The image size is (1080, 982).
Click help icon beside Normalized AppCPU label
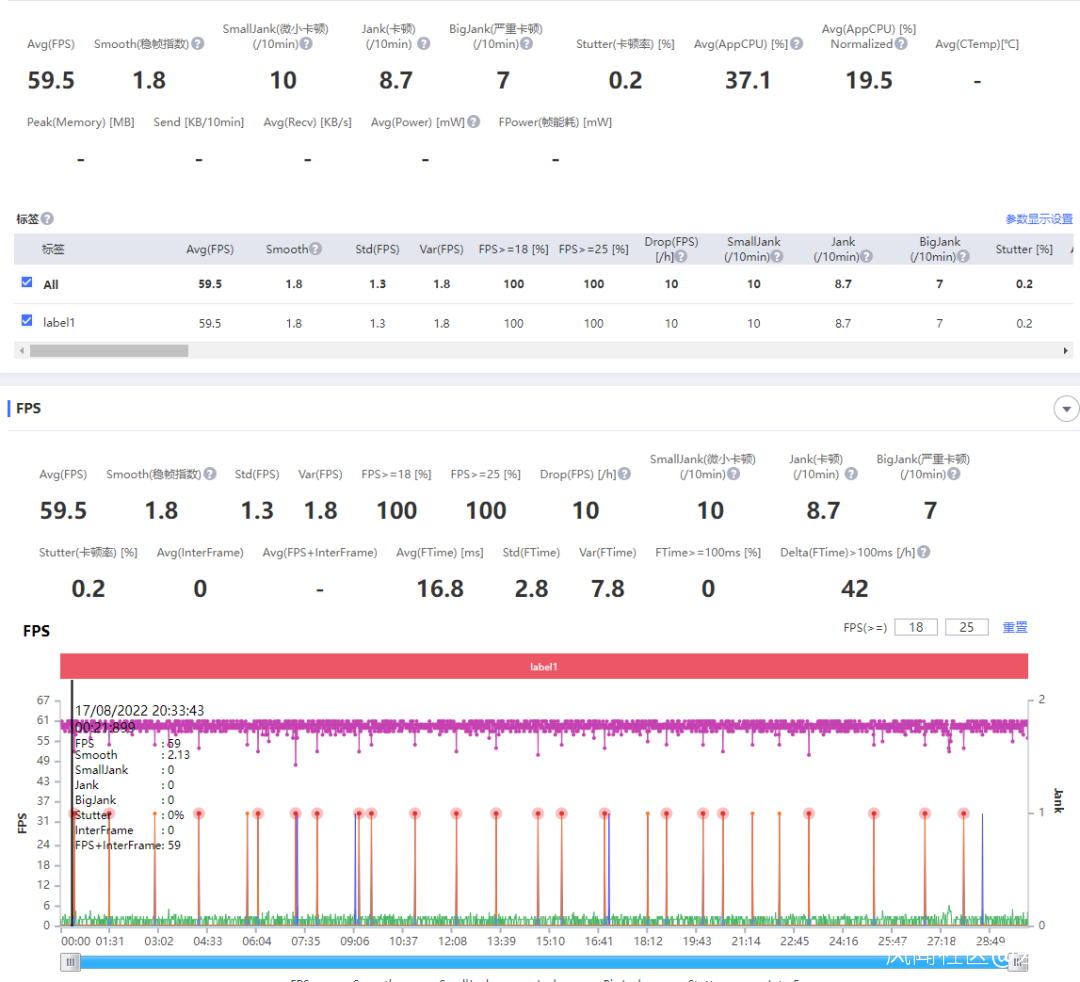pyautogui.click(x=901, y=44)
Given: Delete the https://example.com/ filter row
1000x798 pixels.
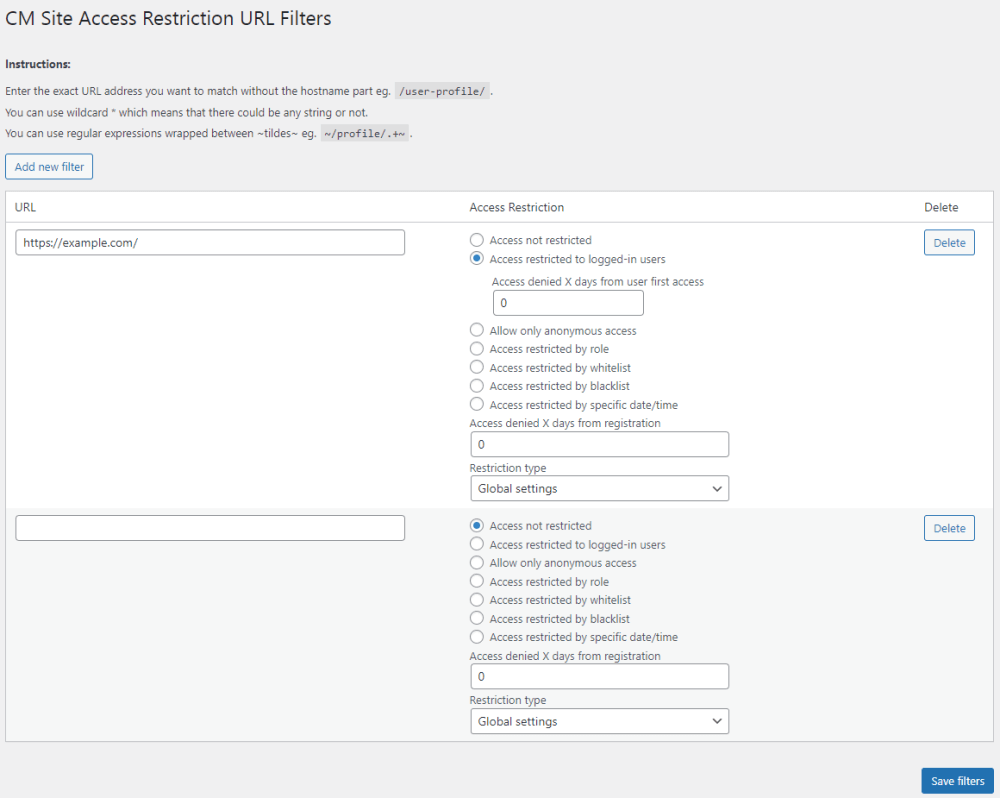Looking at the screenshot, I should click(949, 243).
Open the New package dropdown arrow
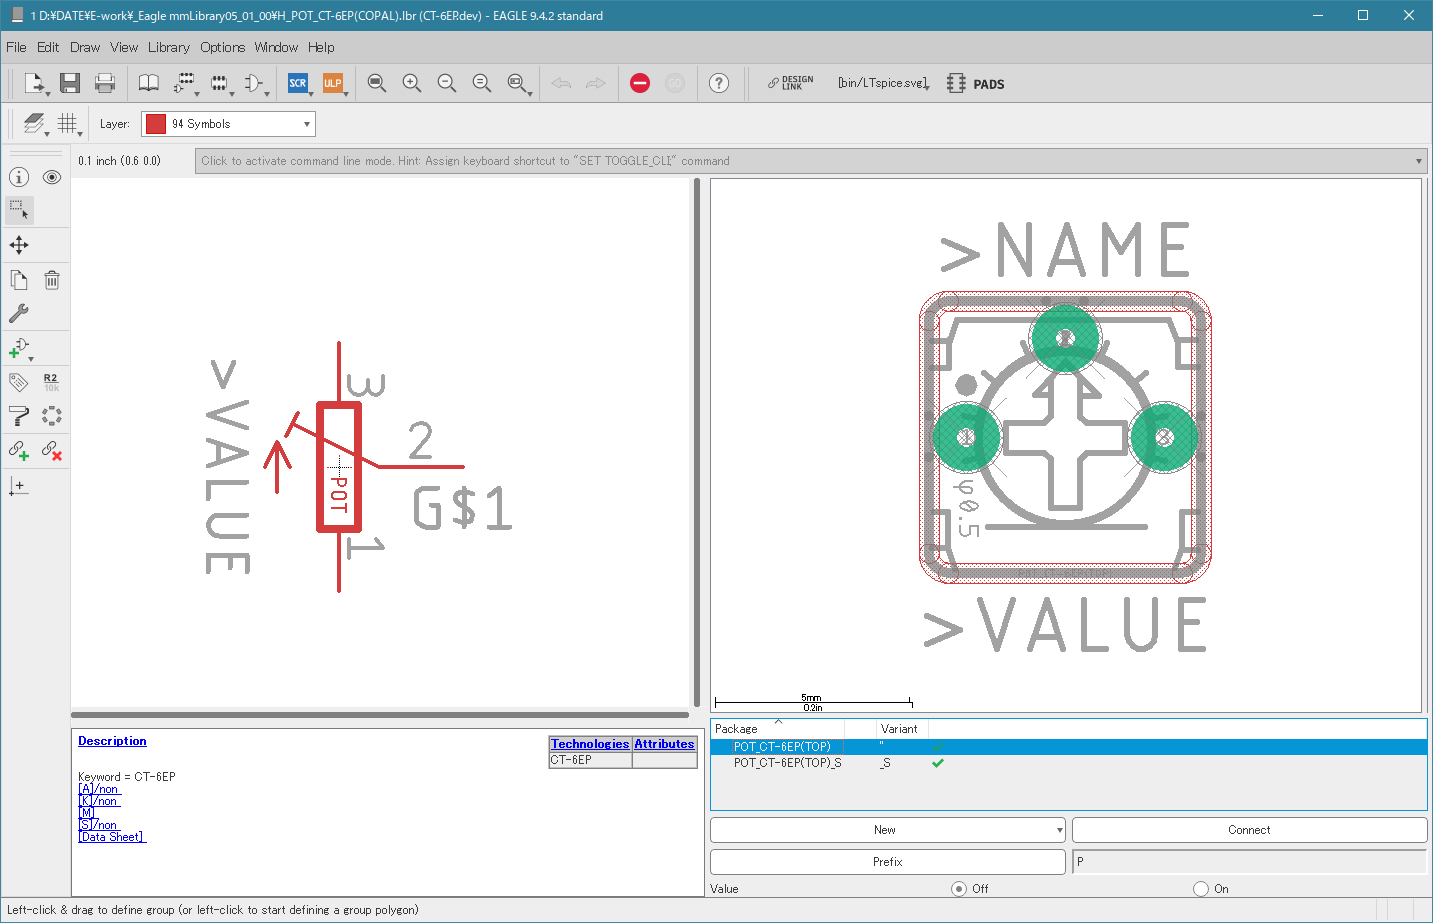The image size is (1433, 923). point(1059,830)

■ ■ ■ ■ ■

→ **Assignment**: Your task is to output the material word for word while leaving out every image.

→ **Response area**:
The image size is (1080, 982).
Click help icon beside Normalized AppCPU label
pyautogui.click(x=901, y=44)
Given: Delete the https://example.com/ filter row
1000x798 pixels.
Looking at the screenshot, I should click(949, 243).
Open the New package dropdown arrow
The image size is (1433, 923). point(1059,830)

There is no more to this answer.